* _Provided material_:
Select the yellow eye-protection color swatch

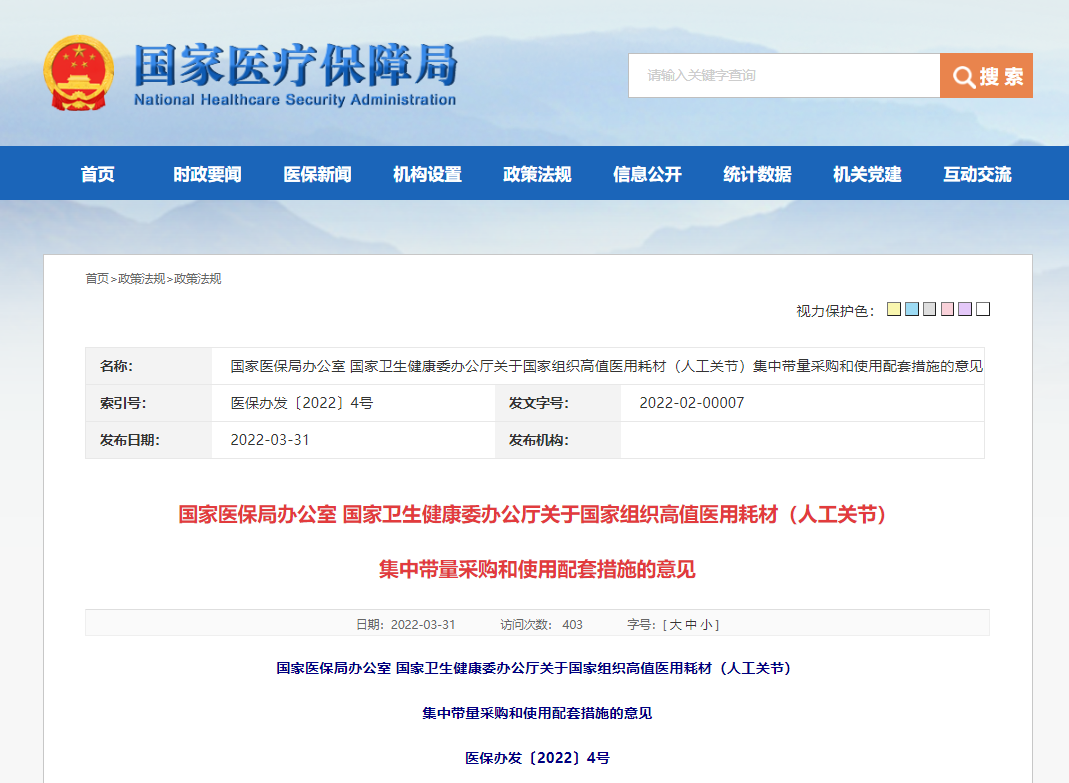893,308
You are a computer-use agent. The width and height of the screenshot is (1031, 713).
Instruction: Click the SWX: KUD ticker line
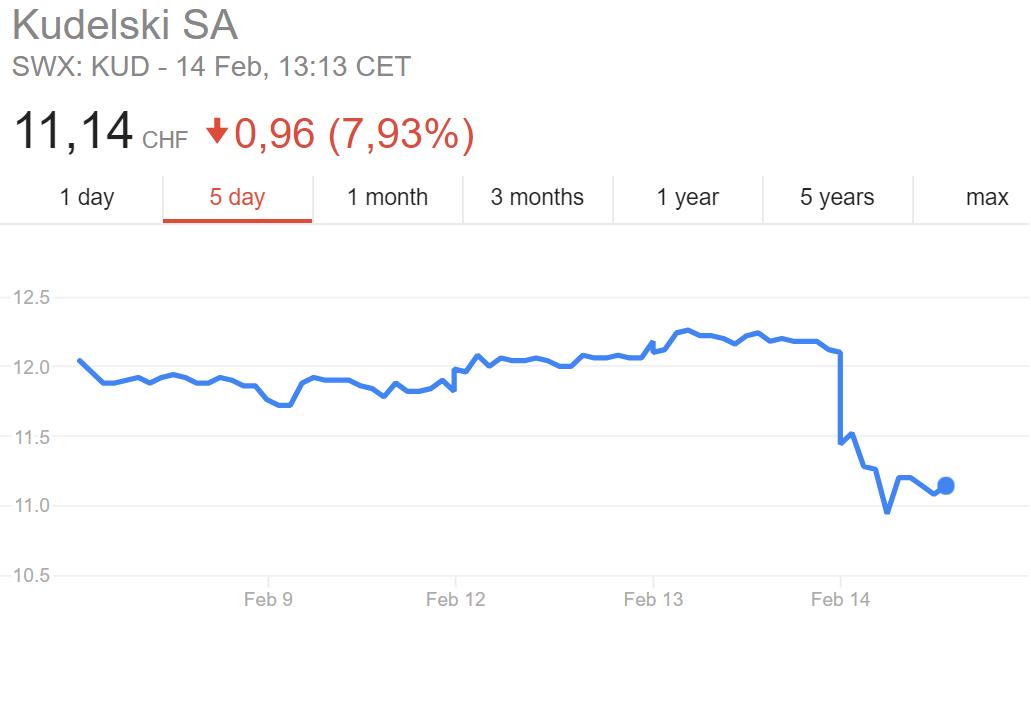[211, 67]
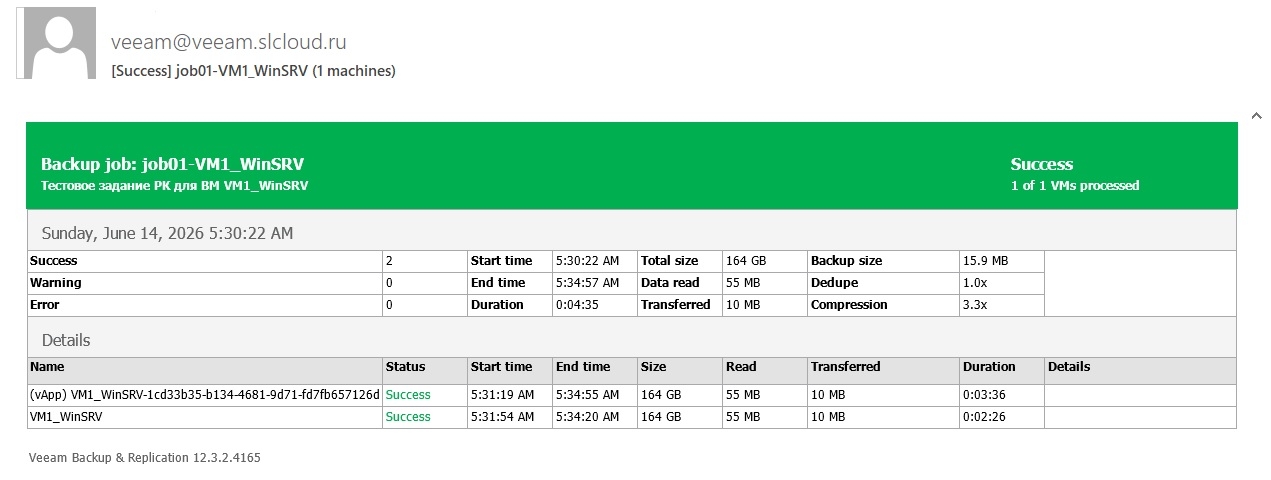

* _Your assignment_:
Go to the line that contains "You are a computer-use" and copy it and every line after it through the end of the entries, exactly, without the pictures.

* _Response box_:
You are a computer-use agent. The width and height of the screenshot is (1031, 713).
Instruction: Click the SWX: KUD ticker line
[211, 67]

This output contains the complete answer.